Hacker News new | ask | show | jobs
by aronhegedus 812 days ago
My takeaway is that csv has some undefined behaviours, and it takes up space.

I like that everyone knows about .csv files, and it's also completely human readable.

So for <100mb I would still use csv.

1 comments

If both parties implement RFC 4180 and use a consistent character set encoding then I don't think there are actually any undefined behaviors. But in practice a lot of implementations are simply broken, including those from major tech companies that ought to know better.
I don't think RFC 4180 differentiates between an empty string and a null value.
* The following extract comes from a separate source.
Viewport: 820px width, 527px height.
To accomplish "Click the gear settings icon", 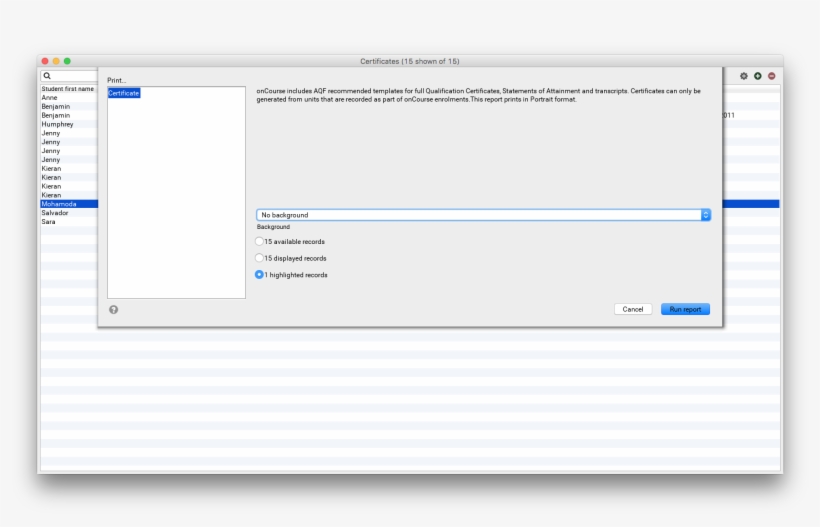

As long as you add a check that all string columns are free of empty values before writing you should be good.

I think in polars it's

    df.filter(pl.col(pl.Utf8).str.len_bytes() == 0).shape[0] == 0
although there's probably a better way to write this.
Well I would consider differentiation between empty string versus null as simply being out of scope for CSV rather than undefined behavior. It was never intended as a complete database dump format.
And the application doesn't try to convert the cells into non-string data types like numbers, dates, etc.
Converting strings into other data types is out of scope for CSV, not really undefined behavior. The type conversions happen at a later stage of the import process.
It's out of scope for the RFC, but it could still be undefined behavior for the import/export process.